**Passage to read**

President Obama threatened Social Security benefits last week, saying,
“In a government shutdown, Social Security checks still go out on
time.… In an economic shutdown, if we don’t raise the debt ceiling,
they don’t go out on time.”
Here are three reasons why President Obama and the Treasury can
continue to issue Social Security payments at the debt limit:
The Full Faith and Credit Act. The House of Representatives passed H.R.
807, allowing the Treasury to pay all public debt obligations and
Social Security benefit payments after the debt limit has been reached.
If the President and his allies were truly worried about defaulting on
the debt and about not being able to meet Social Security payments,
they could quickly take up this bill and assure America’s creditors and
Social Security recipients that they need not worry.
The Social Security trust fund. Treasury could redeem Social Security
trust fund bonds early to pay benefits at the debt limit. Treasury used
this option in 1985 to meet Social Security payments at the debt limit,
and a law from 1996 authorizes the Treasury to redeem Social Security
bonds early for the purpose of “payment of benefits or administrative
expenses.” By making room under the debt limit from redeeming trust
fund bonds early, Treasury is able to borrow additional funds from the
public to make benefit payments.

**Recorded data**
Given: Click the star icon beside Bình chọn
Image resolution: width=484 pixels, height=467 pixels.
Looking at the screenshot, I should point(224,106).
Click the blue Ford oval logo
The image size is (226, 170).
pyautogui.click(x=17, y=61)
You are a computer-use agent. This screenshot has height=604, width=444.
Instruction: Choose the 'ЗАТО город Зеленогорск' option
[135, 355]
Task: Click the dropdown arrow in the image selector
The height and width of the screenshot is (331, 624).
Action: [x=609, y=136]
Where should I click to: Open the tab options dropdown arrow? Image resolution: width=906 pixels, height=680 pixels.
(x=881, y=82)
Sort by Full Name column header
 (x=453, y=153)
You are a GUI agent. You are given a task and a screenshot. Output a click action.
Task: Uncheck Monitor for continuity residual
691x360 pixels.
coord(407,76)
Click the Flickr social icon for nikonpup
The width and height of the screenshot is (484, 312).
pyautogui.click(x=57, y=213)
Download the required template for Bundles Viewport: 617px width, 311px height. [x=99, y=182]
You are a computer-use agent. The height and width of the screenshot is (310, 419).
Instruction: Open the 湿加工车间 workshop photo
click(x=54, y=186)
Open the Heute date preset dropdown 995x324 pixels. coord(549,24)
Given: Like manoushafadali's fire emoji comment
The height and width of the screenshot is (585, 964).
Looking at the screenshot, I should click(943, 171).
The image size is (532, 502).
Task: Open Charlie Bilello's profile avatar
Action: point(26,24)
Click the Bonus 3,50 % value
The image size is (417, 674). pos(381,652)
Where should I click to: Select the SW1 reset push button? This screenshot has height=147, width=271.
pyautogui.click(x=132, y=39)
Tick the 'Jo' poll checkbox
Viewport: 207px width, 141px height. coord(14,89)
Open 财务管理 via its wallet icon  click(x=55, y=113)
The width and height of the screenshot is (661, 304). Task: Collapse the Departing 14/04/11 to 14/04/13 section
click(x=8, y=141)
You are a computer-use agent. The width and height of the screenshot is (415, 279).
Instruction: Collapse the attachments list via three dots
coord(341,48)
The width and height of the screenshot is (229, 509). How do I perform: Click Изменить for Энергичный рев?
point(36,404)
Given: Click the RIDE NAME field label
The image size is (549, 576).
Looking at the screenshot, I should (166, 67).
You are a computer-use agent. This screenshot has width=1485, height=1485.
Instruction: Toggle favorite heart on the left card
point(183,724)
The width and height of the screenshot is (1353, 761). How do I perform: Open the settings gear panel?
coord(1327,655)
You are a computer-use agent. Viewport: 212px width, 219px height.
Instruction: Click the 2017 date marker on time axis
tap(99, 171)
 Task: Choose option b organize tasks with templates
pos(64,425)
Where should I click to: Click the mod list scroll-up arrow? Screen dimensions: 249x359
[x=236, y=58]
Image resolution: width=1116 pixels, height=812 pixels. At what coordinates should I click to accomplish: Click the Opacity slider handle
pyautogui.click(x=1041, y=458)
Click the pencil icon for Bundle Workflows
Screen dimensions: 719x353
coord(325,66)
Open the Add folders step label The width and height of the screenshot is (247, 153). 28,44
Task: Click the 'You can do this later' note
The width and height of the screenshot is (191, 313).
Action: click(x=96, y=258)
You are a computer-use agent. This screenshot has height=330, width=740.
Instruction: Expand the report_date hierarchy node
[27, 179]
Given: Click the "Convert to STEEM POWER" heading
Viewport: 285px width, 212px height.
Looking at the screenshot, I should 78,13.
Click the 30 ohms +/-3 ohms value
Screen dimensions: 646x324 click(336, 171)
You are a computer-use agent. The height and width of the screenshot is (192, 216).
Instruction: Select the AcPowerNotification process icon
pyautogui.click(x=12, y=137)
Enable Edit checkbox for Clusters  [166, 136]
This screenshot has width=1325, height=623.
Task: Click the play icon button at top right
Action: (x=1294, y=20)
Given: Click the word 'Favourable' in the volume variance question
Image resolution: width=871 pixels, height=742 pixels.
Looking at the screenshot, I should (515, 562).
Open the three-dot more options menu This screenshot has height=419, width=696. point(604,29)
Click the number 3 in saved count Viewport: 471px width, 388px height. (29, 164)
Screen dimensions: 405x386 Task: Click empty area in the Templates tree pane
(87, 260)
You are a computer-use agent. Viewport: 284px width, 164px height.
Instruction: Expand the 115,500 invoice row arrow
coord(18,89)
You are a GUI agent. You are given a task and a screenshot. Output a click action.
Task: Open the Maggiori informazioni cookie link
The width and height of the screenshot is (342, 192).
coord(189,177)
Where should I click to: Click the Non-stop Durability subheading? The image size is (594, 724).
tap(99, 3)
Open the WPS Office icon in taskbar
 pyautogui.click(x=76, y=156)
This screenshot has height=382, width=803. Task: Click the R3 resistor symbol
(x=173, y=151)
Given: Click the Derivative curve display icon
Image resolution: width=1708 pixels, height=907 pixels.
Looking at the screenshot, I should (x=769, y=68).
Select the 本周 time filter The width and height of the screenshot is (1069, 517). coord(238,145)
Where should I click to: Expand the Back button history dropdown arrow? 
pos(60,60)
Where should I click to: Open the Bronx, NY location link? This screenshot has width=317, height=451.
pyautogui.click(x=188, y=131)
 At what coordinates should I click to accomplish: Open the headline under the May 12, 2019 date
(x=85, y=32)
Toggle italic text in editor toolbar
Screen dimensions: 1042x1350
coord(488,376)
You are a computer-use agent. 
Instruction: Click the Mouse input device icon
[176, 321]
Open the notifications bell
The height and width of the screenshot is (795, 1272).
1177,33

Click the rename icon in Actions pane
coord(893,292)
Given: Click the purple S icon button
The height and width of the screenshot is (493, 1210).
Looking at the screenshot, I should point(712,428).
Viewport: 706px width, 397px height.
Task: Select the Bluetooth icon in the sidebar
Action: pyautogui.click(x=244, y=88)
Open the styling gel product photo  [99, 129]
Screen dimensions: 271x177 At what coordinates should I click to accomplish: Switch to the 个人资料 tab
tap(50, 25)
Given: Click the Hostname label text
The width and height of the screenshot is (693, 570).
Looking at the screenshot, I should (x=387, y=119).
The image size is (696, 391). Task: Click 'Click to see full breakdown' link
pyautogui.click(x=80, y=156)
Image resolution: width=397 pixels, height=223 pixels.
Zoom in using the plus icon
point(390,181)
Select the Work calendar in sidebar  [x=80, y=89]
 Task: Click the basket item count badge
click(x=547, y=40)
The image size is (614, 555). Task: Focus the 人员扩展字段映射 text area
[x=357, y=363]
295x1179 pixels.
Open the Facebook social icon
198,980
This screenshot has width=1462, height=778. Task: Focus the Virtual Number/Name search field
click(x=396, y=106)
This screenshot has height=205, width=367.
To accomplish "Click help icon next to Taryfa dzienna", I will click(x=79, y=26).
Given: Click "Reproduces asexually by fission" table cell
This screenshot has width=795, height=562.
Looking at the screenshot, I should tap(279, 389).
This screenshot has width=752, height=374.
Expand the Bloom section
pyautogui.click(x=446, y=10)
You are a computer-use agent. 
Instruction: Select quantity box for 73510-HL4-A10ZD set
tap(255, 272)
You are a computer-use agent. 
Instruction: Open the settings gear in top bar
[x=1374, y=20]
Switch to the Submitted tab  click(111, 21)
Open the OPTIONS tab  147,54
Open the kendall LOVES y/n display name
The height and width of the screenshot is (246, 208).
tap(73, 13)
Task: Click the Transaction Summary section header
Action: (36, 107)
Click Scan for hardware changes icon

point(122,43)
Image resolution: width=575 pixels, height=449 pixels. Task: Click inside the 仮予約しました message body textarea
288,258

**Task instructions**
A: Please list every number written in digits in the passage on Social Security payments at the debt limit.
B: Carry on the passage on Social Security payments at the debt limit from its last sentence.
The rows are separate material, unrelated to the passage on Social Security payments at the debt limit.

**Responses**
A: 807, 1985, 1996

B:
Revenues. Treasury will collect more than enough revenue in fiscal year
2014 to meet all debt obligations and most non-debt obligations on an
annualized basis. After prioritizing interest on the debt, the Treasury
could fund $2.8 trillion in additional obligations with projected
revenues. This would cover, for example, Social Security and disability
payments ($848 billion), discretionary defense programs ($582 billion),
Medicare ($505 billion), Medicaid ($298 billion), and $517 billion of
all other obligations—in total, more than three-quarters of the
non-interest budget.
While Social Security is in desperate need of reform, there are at
least three reasons why Social Security benefit recipients should know
that President Obama and the Social Security Administration are scaring
them needlessly.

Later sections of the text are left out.